ACTIVITY
In the news report on the hospital compensation case, what did the trust admit about the fluids given to Ms Leighton?

TEXT PASSAGE
In what is believed to be the first compensation pay-out of its kind, Lorraine Leighton, now aged 25, had sued North Middlesex Hospital NHS Trust over the care she received after she was admitted in January 1995.

Ms Leighton sat next to her parents in court as her counsel, Duncan Pratt, said her case was "a question of both tragedy and triumph".

Ms Leighton had been left with a catalogue of neurological disabilities which she and her family had fought hard to overcome, Mr Pratt said. The former beautician, who is not expected to work again, had had to relearn how to write, swallow, feed herself and communicate.

Ms Leighton had taken two half tablets of ecstasy before she collapsed and was admitted, semi-conscious, to North Middlesex Hospital in north London, the court was told.

Mr Pratt claimed that Miss Leighton's problems were "eminently correctable" when she arrived in hospital and that there was little or no active investigation or management of her condition during her first 48 hours there. During that time she suffered irreversible brain damage, the court was told. It was also claimed that the administration of fluids exacerbated her problems.

The trust, which denied liability, admitted breach of duty in that some mandatory investigations were not performed by the medical staff who admitted Ms Leighton. It also admitted that it was not appropriate to continue with fluids beyond a certain point.

The trust said that if the case had not been settled, it would have argued that the brain swelling suffered by Ms Leighton was a direct toxic effect of taking ecstasy, so any mismanagement there might have been was not the cause of her brain damage. It also claimed that Ms Leighton had contributed to her own injury by taking the drug.

Dr Thomas Leigh of the Medical Defence Union, said yesterday: "Anybody who has been a victim of medical negligence should be compensated swiftly and fairly. One cannot distinguish between people on the basis of what they have done to be in hospital."

A spokeswoman for the charity Action for Victims of Medical Accidents said that she believed this was the first time an ecstasy victim had received compensation following a civil action.

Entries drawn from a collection

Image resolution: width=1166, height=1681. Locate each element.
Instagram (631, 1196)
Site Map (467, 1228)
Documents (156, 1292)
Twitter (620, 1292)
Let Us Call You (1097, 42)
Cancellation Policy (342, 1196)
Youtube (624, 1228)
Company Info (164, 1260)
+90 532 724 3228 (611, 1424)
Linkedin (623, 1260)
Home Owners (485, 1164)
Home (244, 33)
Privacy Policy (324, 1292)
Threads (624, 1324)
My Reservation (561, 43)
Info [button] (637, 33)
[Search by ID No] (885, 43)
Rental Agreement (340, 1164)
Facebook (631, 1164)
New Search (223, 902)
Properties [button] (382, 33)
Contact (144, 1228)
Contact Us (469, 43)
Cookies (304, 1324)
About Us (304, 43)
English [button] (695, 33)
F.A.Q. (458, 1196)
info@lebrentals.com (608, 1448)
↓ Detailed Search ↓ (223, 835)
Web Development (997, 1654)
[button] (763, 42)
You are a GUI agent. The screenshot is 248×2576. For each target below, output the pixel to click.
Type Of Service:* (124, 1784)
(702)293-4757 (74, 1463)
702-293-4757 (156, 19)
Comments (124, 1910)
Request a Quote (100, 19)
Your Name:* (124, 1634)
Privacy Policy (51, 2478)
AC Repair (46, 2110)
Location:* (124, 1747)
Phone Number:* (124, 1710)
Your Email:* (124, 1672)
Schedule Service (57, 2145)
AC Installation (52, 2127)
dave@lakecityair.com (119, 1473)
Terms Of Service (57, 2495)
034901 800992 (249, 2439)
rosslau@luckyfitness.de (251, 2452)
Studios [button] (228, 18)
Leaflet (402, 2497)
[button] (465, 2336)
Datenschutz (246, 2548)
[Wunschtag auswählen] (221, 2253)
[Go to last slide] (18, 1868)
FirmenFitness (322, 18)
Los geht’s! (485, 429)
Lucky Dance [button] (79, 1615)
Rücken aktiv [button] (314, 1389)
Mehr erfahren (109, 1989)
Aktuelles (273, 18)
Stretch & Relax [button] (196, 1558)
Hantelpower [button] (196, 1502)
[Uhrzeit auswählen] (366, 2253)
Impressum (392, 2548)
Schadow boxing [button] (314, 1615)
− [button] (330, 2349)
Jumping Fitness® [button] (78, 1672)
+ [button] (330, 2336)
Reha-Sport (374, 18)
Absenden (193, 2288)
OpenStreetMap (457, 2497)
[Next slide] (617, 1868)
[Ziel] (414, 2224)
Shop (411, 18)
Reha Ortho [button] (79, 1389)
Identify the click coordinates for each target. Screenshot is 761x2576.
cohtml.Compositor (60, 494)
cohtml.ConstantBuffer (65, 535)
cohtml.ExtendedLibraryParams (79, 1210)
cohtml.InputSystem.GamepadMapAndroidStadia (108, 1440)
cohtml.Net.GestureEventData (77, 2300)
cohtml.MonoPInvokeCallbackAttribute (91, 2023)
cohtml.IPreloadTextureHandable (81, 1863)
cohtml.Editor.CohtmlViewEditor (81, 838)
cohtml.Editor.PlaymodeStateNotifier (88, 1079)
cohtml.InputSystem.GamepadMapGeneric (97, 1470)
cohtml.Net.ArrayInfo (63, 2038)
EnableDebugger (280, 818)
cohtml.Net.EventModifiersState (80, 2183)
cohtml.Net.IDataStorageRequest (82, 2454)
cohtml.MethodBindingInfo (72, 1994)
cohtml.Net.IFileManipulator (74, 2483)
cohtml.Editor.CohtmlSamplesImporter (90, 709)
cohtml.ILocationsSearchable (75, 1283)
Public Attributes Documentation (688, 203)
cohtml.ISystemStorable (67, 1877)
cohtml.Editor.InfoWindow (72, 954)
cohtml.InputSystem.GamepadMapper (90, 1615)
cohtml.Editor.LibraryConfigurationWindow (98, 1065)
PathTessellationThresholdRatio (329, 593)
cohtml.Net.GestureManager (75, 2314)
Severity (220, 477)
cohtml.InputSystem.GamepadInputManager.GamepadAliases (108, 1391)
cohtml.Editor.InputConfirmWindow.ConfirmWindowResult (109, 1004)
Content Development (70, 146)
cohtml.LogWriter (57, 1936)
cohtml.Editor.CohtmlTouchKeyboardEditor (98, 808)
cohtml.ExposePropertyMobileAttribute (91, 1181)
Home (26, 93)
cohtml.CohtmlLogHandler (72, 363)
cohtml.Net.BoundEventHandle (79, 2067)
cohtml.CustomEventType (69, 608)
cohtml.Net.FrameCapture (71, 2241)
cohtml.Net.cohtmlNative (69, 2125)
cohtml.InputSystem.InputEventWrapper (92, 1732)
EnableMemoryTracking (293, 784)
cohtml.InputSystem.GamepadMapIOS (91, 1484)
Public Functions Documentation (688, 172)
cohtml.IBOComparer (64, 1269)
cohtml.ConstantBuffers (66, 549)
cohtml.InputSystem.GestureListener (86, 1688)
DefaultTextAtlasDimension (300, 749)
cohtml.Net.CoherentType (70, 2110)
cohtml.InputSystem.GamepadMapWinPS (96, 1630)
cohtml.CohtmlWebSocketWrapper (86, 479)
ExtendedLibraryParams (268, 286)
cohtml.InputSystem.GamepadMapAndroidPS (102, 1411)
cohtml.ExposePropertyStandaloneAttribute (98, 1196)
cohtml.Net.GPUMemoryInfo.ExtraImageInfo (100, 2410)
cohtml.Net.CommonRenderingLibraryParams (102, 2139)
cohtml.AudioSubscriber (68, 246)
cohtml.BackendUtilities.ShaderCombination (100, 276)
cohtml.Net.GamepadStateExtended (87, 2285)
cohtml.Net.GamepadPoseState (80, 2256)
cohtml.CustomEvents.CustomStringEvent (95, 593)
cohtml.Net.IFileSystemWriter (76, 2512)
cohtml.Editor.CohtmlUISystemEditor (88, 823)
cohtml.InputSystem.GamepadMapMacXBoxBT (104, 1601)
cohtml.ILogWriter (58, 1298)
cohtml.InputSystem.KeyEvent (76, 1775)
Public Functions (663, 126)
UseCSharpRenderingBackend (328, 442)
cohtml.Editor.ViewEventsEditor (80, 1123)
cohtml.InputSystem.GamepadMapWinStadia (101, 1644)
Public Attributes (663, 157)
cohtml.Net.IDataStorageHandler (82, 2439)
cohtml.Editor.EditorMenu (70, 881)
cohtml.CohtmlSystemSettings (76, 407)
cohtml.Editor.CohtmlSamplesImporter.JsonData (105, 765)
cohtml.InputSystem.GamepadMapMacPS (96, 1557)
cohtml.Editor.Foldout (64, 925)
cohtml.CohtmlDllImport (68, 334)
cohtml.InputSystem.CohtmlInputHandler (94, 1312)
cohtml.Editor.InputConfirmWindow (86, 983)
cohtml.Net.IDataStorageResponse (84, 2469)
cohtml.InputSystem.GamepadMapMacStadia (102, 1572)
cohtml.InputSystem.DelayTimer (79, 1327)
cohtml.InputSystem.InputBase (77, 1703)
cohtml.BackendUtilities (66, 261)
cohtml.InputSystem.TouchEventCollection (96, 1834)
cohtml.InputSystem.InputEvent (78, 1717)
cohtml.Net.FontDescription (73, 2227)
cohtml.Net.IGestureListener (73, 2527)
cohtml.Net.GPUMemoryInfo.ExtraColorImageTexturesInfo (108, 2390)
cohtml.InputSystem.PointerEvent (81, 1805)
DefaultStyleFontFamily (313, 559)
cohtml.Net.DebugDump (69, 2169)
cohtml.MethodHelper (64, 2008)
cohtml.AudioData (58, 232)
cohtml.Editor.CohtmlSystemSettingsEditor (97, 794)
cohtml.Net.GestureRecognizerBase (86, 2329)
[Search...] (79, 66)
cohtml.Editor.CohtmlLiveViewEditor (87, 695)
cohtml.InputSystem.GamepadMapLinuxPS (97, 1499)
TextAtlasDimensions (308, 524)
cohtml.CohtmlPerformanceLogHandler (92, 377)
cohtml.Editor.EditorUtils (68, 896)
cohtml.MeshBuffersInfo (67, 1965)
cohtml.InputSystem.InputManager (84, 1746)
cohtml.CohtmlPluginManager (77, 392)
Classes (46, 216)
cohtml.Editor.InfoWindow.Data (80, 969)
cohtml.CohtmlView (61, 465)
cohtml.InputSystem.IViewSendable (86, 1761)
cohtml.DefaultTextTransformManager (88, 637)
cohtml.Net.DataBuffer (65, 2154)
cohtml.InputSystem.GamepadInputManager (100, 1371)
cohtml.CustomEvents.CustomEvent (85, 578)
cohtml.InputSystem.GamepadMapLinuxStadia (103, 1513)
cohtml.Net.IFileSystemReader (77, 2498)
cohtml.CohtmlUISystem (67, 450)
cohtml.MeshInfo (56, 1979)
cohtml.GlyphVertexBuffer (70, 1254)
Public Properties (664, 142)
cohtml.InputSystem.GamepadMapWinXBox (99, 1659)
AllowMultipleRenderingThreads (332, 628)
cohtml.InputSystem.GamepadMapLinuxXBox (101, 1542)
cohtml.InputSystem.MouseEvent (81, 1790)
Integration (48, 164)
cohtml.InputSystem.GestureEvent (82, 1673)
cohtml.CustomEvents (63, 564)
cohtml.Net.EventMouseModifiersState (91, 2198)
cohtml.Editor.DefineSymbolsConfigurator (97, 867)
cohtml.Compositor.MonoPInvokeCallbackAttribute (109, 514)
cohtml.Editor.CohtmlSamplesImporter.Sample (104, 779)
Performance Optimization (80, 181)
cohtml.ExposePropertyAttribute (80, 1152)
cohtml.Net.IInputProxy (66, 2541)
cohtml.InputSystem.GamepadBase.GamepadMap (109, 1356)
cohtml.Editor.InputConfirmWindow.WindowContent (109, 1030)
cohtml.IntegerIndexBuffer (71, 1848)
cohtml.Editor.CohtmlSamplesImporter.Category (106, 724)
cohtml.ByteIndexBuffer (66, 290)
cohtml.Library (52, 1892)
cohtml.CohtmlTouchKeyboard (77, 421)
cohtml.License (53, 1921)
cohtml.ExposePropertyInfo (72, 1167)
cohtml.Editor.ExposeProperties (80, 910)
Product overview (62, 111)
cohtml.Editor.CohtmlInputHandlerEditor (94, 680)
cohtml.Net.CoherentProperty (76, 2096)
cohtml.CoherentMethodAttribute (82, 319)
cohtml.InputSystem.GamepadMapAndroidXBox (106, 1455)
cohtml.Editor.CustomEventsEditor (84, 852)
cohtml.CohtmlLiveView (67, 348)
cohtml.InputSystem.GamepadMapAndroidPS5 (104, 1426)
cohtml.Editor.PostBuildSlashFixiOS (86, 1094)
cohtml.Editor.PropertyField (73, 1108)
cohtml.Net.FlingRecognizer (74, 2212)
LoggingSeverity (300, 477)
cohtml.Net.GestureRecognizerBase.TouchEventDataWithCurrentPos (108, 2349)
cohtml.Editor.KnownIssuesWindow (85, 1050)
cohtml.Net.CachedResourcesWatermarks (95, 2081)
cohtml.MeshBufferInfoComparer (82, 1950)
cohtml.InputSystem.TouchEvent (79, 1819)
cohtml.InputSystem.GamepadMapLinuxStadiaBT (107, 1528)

TASK RESULT
It admitted that it was not appropriate to continue with fluids beyond a certain point.